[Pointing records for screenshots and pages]

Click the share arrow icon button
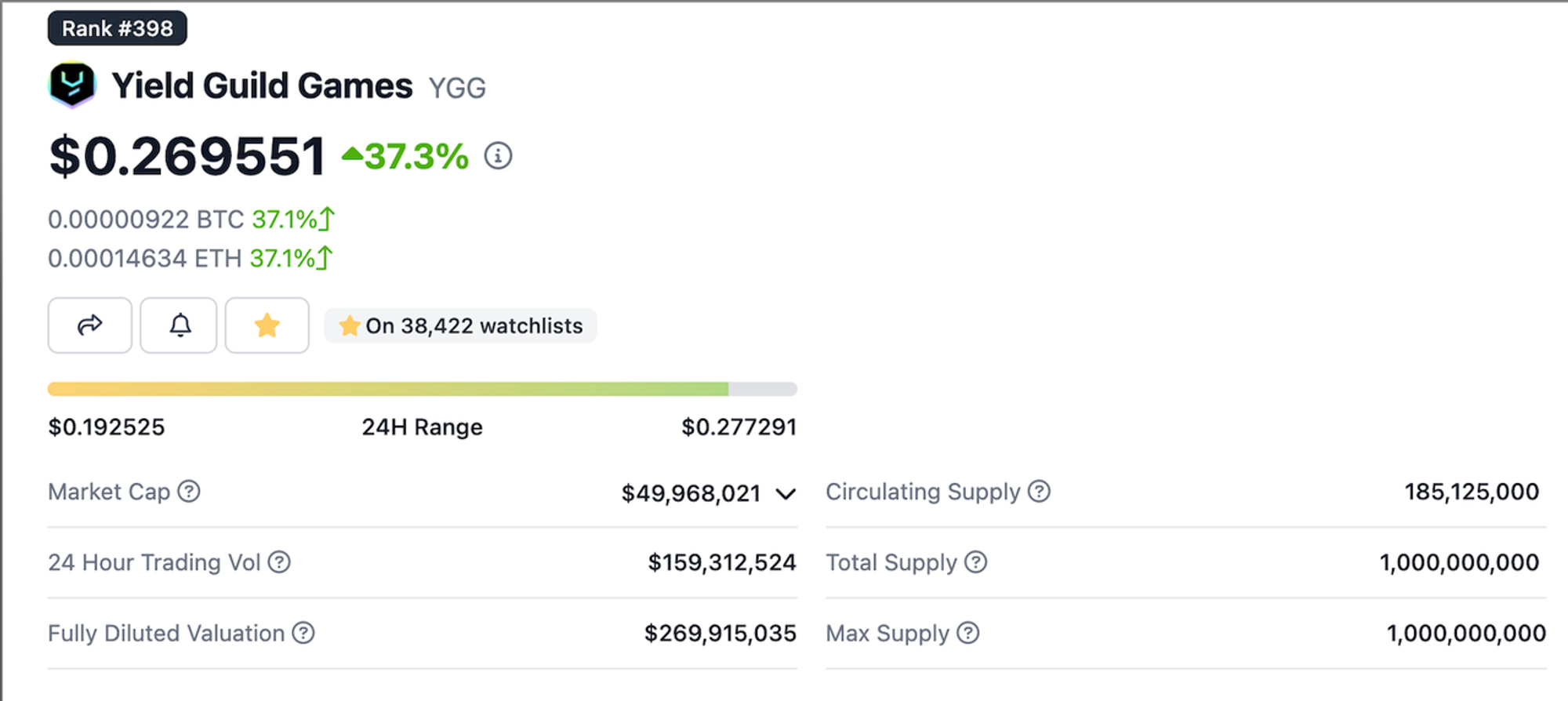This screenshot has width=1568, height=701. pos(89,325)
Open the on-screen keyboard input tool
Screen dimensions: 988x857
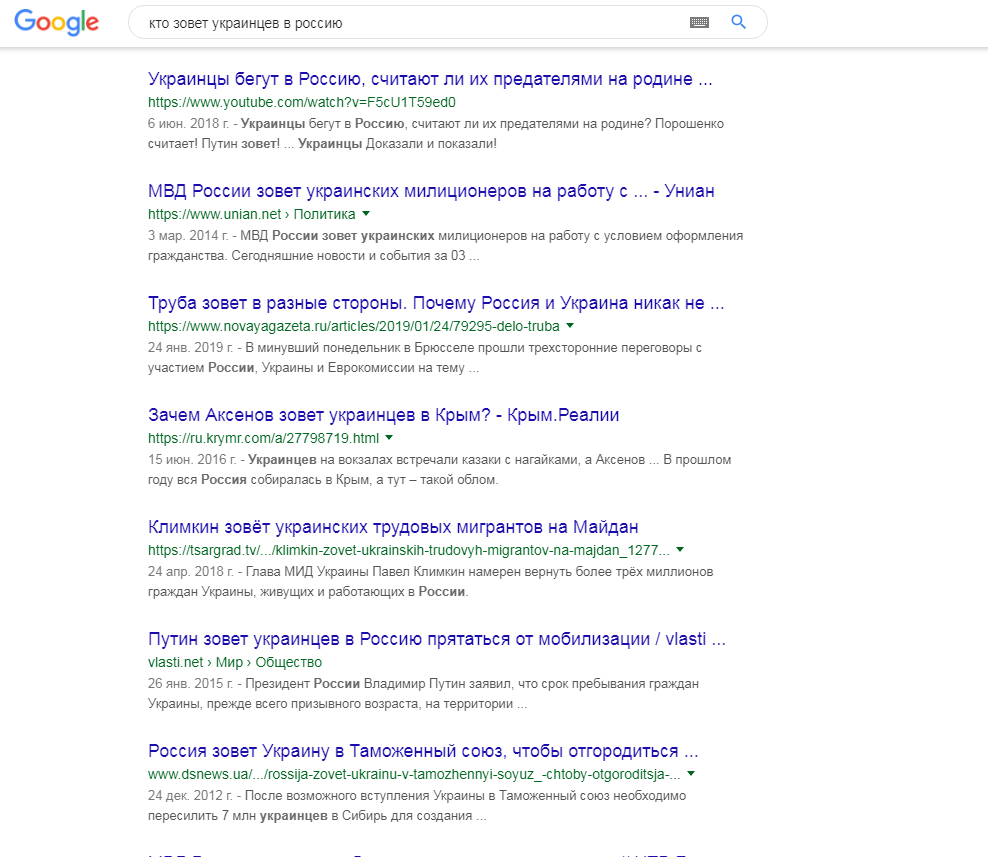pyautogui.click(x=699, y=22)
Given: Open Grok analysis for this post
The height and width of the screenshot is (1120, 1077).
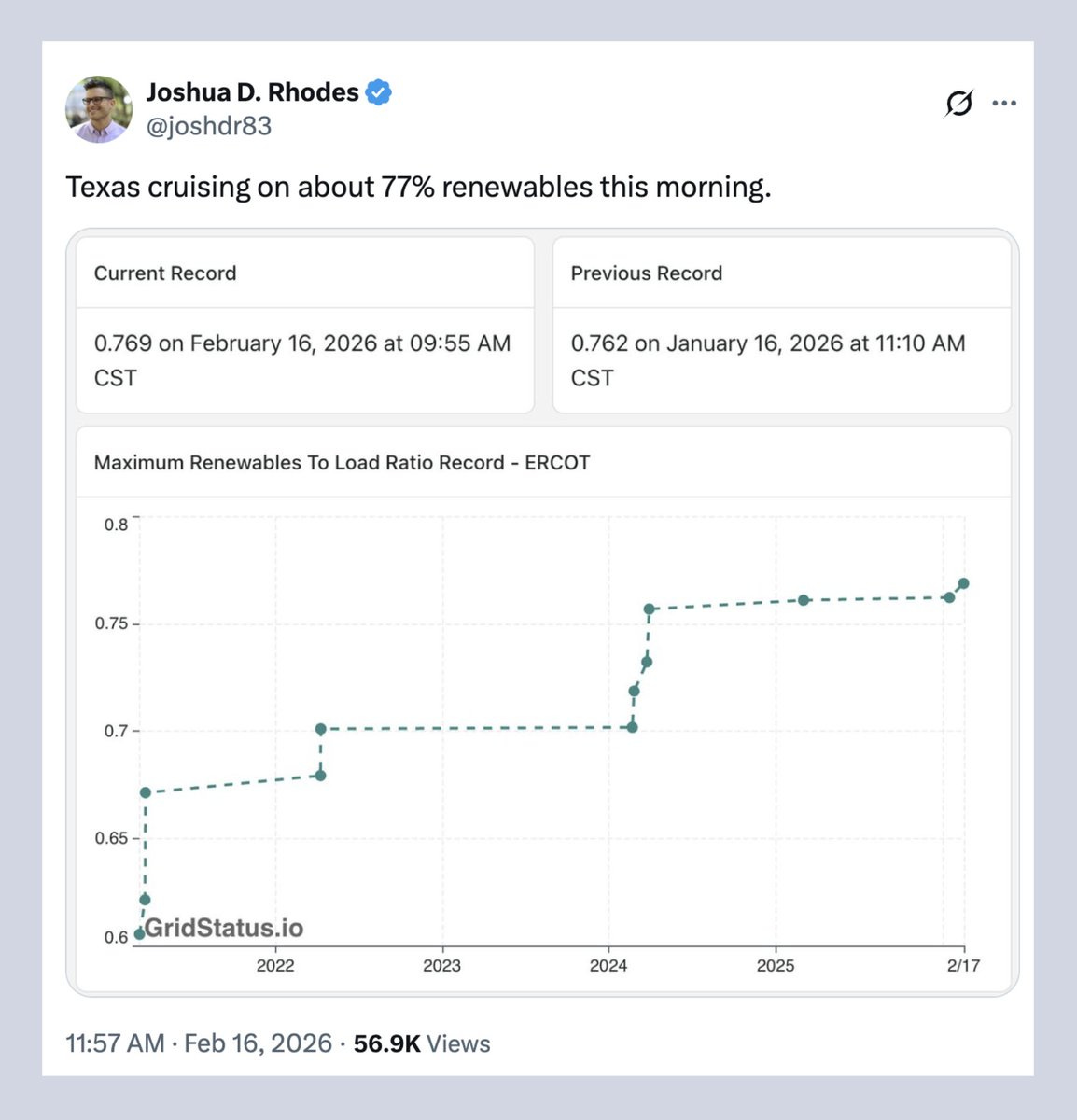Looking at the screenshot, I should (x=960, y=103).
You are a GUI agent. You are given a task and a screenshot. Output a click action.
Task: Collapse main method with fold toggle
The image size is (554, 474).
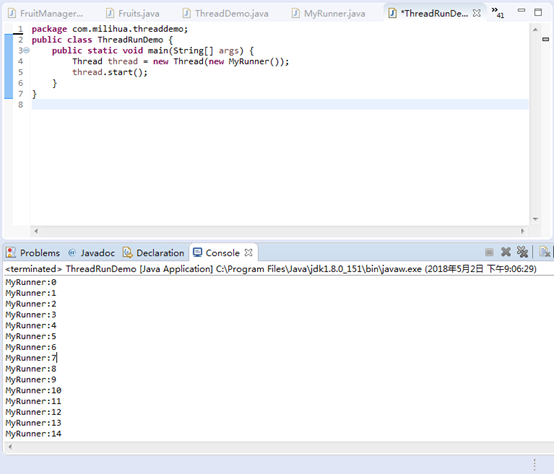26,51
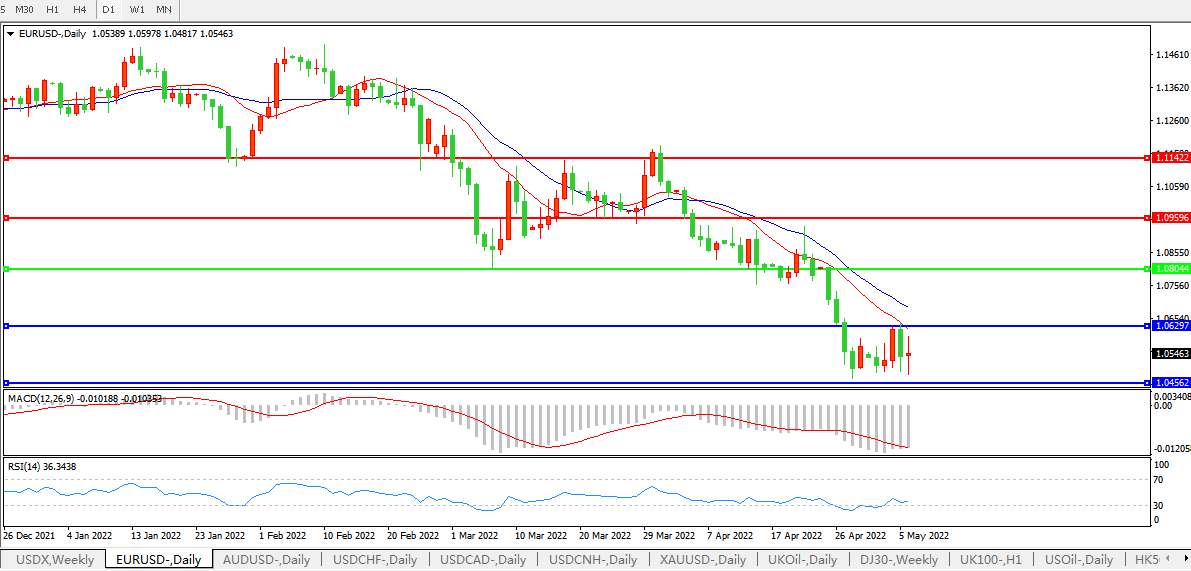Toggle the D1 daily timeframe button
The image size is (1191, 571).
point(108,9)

WRITTEN REQUEST:
Please write out all the lines above again, substituting "virtual keyboard" for "on-screen keyboard" and keeping everything else the same. Leave out the pictures.

REPLY TO THE TASK:
Click the share arrow icon button
This screenshot has width=1568, height=701. pos(89,325)
Open the virtual keyboard input tool
Screen dimensions: 988x857
pyautogui.click(x=699, y=22)
Given: Open Grok analysis for this post
The height and width of the screenshot is (1120, 1077).
Looking at the screenshot, I should (x=960, y=103).
You are a GUI agent. You are given a task and a screenshot. Output a click action.
Task: Collapse main method with fold toggle
The image size is (554, 474).
26,51
Toggle the D1 daily timeframe button
The image size is (1191, 571).
point(108,9)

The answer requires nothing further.